Secondo Carbone, l’avvio della nuova consiliatura rappresenta un momento importante per consolidare il percorso amministrativo intrapreso negli ultimi anni. La nomina dei nuovi assessori e il conseguente riassetto dei gruppi consiliari impongono ora una fase di confronto politico che dovrà tradursi in una maggiore capacità di risposta alle esigenze della città. “Messina ha davanti sfide decisive – ha spiegato – e il Consiglio comunale dovrà svolgere un ruolo centrale nel sostenere i processi di sviluppo, garantendo al tempo stesso controllo, confronto democratico e partecipazione”. Nel corso dell’intervista, Carbone ha espresso alcune perplessità rispetto alla scelta di prevedere incarichi assessoriali con una durata limitata nel tempo. “Non credo che un assessorato a tempo sia la soluzione più indicata – ha affermato –. Governare una città complessa come Messina richiede programmazione, continuità amministrativa e la possibilità di seguire i progetti nel medio e lungo periodo”.
Pur mantenendo una posizione critica su alcuni aspetti dell’assetto scelto dall’amministrazione, il consigliere ha ribadito la volontà di svolgere un ruolo istituzionale improntato al dialogo e alla collaborazione nell’interesse della città. “Faremo un’opposizione seria, rispettosa e soprattutto propositiva. Il nostro obiettivo non sarà quello di ostacolare a prescindere l’azione amministrativa, ma di avanzare idee, suggerimenti e proposte utili per Messina”. Carbone ha però sottolineato la necessità che il confronto politico rimanga aperto e costruttivo. “Ci auguriamo che non vi sia una chiusura nei confronti delle nostre proposte soltanto perché arrivano dai banchi dell’opposizione. Quando una proposta è valida e può portare benefici ai cittadini, dovrebbe essere valutata nel merito e non sulla base della provenienza politica”.

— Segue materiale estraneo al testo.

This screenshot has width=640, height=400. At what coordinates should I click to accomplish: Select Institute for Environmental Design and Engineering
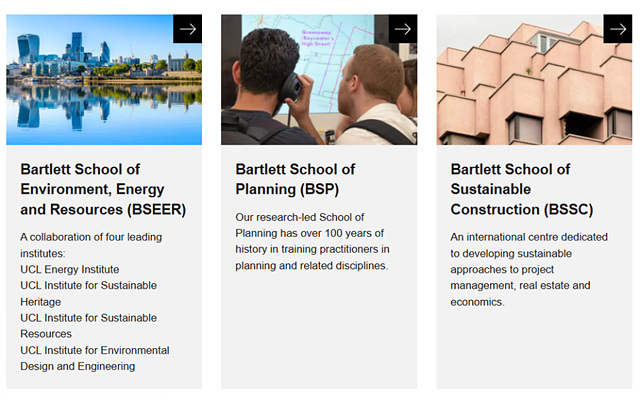(x=94, y=357)
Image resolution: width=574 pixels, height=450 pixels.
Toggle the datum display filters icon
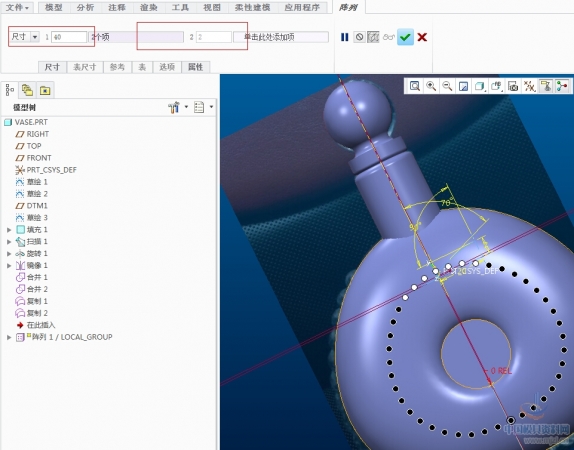point(529,86)
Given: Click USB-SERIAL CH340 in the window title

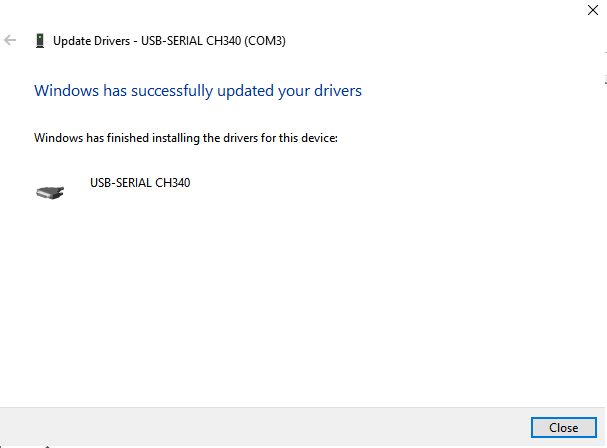Looking at the screenshot, I should pos(191,41).
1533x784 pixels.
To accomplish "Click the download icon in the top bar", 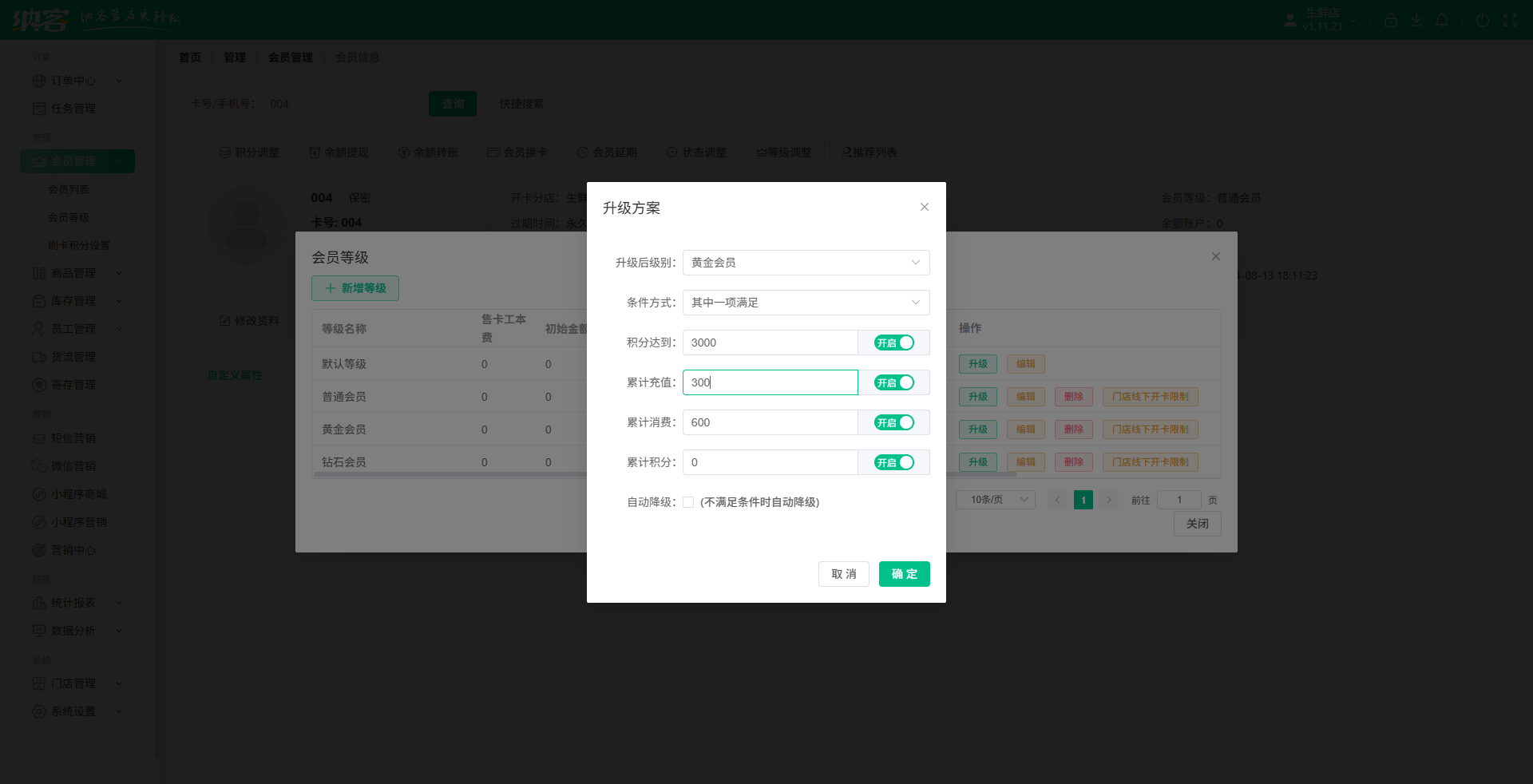I will [x=1416, y=20].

Secondo il consigliere, le sfide che attendono Messina richiedono il contributo di tutte le forze presenti in Consiglio comunale, soprattutto sui temi legati allo sviluppo economico, ai servizi, alle infrastrutture e alla qualità della vita dei cittadini. “La città ha bisogno di risposte concrete ed il Consiglio comunale deve essere il luogo del confronto e della costruzione di soluzioni”.